A wide range of environmental processes threaten the preservation of heritage assets, whether built or buried. These can be characterised as physical (e.g. severe precipitation, wind, changes in relative temperature or humidity, compression, dewatering), chemical (pollutants, acidification, corrosion etc.), or biological (microbial, invasive plants, insects and invertebrates, larger, burrowing and roosting animals). Climate change is accelerating many of these impacts (and perhaps retarding others) [80].
Met Office 50-year forecasts for climate change in the north of England predict mean temperature rises of around 2 degrees in both winter and summer. Inherent uncertainty in the models and over how we will act in future, mean that this rise in mean temperature could be as much as 5 degrees.
Rainfall predictions for the same period are subject to less certainty, with some model scenarios showing less rain in summer, and some substantially more (see Met Office website for current UK climate scenarios).
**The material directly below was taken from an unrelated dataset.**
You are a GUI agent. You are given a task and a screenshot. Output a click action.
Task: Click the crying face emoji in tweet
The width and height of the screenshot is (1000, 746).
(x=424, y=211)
However the changes to mean temperature and precipitation mask the likelihood, in a climate which is heating, of more extreme events including heavier rainfall events, higher wind speeds, longer periods of rain and longer periods of drought and extreme heat.
For the historic environment in the North Pennines the main threats would appear to be from:
Desiccation of water-logged archaeological deposits during prolonged drought.
Increasing storm intensity & frequency leading to more tree upheaval – damaging underground archaeology and potentially damaging above ground structures.
Increased flooding intensity and frequencies washing away in-river or riparian structures.
Slope failure from saturation of soils / conversely shrinking of soils from desiccation leading to subsidence.
It is also recognised that the work undertaken to alleviate threats (particularly from water) might also threaten the historic environment.